Mlle de la Salle provided a wealth of tone colouring in her excellently polished performance in the concerto and seemed totally at ease with Maestro Matheuz with whom she was working for the first time. There was a particular rapport between them in the central Adagio while their grandiose finale had full-blooded panache.
The current year marks the 50th anniversary of the death of Shostakovich and the NSO chose his 7th Symphony to honour the occasion. The piece dates from the early 1940s when the composer was still living in his native Leningrad and before he and many other artists and intellectuals were moved to the Crimea then considered safe from bombardment.

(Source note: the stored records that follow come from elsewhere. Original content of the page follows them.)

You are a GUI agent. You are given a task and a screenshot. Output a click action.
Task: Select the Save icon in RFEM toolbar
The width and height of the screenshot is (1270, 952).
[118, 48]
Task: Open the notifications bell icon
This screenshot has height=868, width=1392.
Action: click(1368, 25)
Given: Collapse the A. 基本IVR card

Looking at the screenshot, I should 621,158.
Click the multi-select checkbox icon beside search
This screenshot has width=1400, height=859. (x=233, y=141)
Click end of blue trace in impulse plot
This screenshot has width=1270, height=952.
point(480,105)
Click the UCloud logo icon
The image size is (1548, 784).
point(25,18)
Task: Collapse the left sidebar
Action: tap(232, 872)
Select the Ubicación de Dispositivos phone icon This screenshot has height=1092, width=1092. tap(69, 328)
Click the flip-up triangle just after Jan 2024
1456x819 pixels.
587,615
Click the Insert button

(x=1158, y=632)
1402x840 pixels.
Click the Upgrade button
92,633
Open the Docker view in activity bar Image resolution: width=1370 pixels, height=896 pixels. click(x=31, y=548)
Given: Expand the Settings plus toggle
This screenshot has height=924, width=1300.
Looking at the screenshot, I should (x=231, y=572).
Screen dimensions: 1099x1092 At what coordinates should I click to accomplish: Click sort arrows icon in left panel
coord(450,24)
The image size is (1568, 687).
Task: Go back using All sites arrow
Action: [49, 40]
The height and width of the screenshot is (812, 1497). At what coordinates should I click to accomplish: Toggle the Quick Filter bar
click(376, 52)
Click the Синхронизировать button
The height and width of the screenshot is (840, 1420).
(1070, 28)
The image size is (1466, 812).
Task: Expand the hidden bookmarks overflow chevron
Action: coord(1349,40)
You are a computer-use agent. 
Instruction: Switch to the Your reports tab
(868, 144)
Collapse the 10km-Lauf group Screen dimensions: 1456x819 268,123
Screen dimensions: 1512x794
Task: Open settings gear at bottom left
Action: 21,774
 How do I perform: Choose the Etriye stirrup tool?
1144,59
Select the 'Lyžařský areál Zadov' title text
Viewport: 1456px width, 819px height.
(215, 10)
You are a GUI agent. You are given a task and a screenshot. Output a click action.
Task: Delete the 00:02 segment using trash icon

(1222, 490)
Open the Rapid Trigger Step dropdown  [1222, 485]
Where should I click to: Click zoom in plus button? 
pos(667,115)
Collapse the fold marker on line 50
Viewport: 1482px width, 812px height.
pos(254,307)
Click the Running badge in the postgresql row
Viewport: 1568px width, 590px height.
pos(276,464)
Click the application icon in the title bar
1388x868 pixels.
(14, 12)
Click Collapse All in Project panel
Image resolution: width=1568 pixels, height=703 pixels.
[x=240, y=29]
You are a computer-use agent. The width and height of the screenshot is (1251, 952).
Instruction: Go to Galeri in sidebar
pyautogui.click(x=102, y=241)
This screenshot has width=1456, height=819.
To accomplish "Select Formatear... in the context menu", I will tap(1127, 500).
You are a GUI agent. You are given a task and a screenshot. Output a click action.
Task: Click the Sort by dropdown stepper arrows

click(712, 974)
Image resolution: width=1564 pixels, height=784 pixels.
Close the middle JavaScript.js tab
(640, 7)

At times the music reflects the bleakness of its period, but it still manages to end with a sense of ‘stentorian defiance’ as the programme note writer (Michael Quinn) reminded us. The keening lament of the third movement Adagio is symbolic of ‘the violence of Stalin’s purges and Hitler’s murderous enmity’.
The main work in tomorrow (Friday 31st January) evening’s NSO programme at the National Concert Hall is Rakhmaninov’s magnificent 2nd Symphony, written mainly in Dresden where the Rakhmaninov family were then living.
The composer’s First Symphony had not been sympathetically received at its 1897 premiere leaving Rakhmaninov verging on a nervous breakdown. While a noted psychiatrist Dr Nikolai Dahl came to his assistance, it was over ten years before the composer presented his second symphony to the St Petersburg public in 1908.
The lengthy work has a slow introduction during which its principal ideas show themselves in one form or another. The second movement is a relatively short scherzo that offers suitable contrast to what has preceded it while the slow movement shows the great romantic almost overstating his romanticism. But never mind, the music is wonderful. Rakhmaninov’s finale is an orchestral tour de force that brings the symphony to a brilliant conclusion.
There will not be a concerto in tomorrow’s programme its place is being filled by a song cycle – The Celestial Stranger – by Irish-born Welsh-domiciled Stephen McNeff. The composer has kindly supplied the following introduction.
The Celestial Stranger was inspired by the 1997 rediscovery of texts by the 17th century cleric and mystic Thomas Traherne in the library of Lambeth Palace in London. In these, Traherne imagines a person from another world discovering Earth and being enchanted by its beauty. The cycle also includes settings of Walt Whitman, Dylan Thomas and Hawaiian Queen Liliuokalani. (1838-1917).
Colombian-American conductor Lina González-Granados, noted for her spectacular interpretations of the symphonic and operatic repertoires and her dedication to highlighting new and unknown works by Latin American composers, will direct The Celestial Stranger with tenor Gavan Ring as soloist.